Why, your house itself will be taken, of course! Not right away, perhaps. The government will probably demand you pay through legal sanction. Failing immediate compliance it may place a lien on your wages. But ultimately, if taken down the road far enough, the government can and will take what is fundamentally its own, by logic of the matter: your house. For instance, in the state of Pennsylvania an estimated 20 to 30,000 homes are taken from individuals and families every year as a result of property taxes. (Source: S.T.O.P)
Rather, its their house. Meaning that in reality, the property taxes you and I pay are really rental payments.
What right does any government have to do this?
Compounding the issue is the regressive nature of property taxes, placing a disproportionate burden on those with less disposable income. They are so, for the simple reason that property taxes often consume a higher percentage of a lower income budget than they do of a higher income budget.

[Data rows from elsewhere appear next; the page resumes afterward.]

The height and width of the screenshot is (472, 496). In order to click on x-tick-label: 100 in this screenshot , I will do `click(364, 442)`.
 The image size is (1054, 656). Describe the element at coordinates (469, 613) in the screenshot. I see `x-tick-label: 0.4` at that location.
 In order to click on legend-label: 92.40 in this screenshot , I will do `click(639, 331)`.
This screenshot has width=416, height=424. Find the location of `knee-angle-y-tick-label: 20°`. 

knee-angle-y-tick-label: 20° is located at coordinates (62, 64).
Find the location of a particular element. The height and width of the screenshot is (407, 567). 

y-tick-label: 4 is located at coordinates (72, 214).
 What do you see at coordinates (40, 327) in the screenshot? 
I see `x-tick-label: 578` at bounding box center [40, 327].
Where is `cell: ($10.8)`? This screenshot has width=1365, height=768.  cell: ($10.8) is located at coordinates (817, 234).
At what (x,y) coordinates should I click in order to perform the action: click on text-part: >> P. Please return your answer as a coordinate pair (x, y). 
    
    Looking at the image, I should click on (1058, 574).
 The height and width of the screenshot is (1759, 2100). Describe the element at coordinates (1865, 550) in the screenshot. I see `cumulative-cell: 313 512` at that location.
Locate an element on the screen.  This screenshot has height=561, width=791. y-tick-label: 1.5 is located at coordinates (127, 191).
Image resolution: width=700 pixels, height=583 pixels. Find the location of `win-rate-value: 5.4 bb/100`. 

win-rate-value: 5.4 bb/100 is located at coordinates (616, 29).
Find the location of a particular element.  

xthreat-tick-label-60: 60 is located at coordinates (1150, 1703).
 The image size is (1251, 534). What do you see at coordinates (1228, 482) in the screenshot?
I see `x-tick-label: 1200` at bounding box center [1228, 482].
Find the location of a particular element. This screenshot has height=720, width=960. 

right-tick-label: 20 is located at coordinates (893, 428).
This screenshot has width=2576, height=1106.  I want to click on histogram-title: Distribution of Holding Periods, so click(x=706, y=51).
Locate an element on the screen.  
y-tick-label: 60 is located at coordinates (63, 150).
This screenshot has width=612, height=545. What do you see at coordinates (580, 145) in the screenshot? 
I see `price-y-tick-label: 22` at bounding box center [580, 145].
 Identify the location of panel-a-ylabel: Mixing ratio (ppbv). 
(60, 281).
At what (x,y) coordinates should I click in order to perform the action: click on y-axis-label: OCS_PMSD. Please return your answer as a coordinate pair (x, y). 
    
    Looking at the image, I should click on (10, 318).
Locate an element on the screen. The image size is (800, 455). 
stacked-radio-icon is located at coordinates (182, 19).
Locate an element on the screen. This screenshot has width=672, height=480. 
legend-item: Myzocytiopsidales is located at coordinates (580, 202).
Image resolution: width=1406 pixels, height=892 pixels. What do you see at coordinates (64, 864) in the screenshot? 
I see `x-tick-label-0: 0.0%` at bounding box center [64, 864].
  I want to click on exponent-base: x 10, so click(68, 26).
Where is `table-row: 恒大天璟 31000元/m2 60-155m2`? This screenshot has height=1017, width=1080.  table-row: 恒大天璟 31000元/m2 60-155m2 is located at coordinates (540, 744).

As the USA Today article explains, when the assessed value of homes — i.e. paper wealth — goes up, as it has with the housing boom these past few years, but liquid incomes do not go up nearly so much, suddenly lots of lower and middle income homeowners are in serious jeopardy of losing their homes. The current situation is even worse, because the market price of homes has gone down in recent years, but the tax assessment in most cases lags behind, assessing homes at a higher value than the market says they are worth.
Even the liberal American Association of Retired Persons has come out against property taxes for this reason, including in their national policy the following statement:
“Property tax is the single most burdensome tax for many low-income and older persons. States should broaden their method of financing public education, thereby taking some of the burden off the regressive property tax.”
Through the proliferation of property taxes we have undermined our property rights, turning on its head the understanding America’s Founders had of the concept and its importance. Consider the words of James Madison, from his magnificent letter, “On Property”:
“Government is instituted to protect property of every sort; as well that which lies in the various rights of individuals, as that which the term particularly expresses. This being the end of government, that alone is a just government, which impartially secures to every man, whatever is his own.”
The emphases are Madison’s. Note how he stresses the word “own.” Can we still say we truly own our homes? Your answer will depend on where you live.
The retort to be anticipated is this: taxes on property are the cost of living in a local community, providing for upkeep of roads, sewage systems, water and electrical lines, and police and fire services, among others. It is a social compact, if you will.
But this doesn’t make it better. Rather, this is an almost exact definition of medieval feudalism. Under this system, serfs were offered protection (the social services of the day) by the lord of the land in exchange for their labor on land leased from the lord. The feudal contract was a reciprocal agreement: in return for protection, the serf would reside upon and work a parcel of land held by his lord. The structure of the house was considered part of this land, and thus was not owned by the serf.
But the serf was fundamentally not free, nor did he own any property to which the lord did not have power over. And ultimately, the math for the exchange doesn’t add up.
Serfdom is not freedom. Nowhere is this seen more starkly than in the many thousands who lose their homes to the government through no fault of their own.
Given the link established by the Founders between homeownership and liberty, then, property taxes represent a fundamental abrogation of the American dream.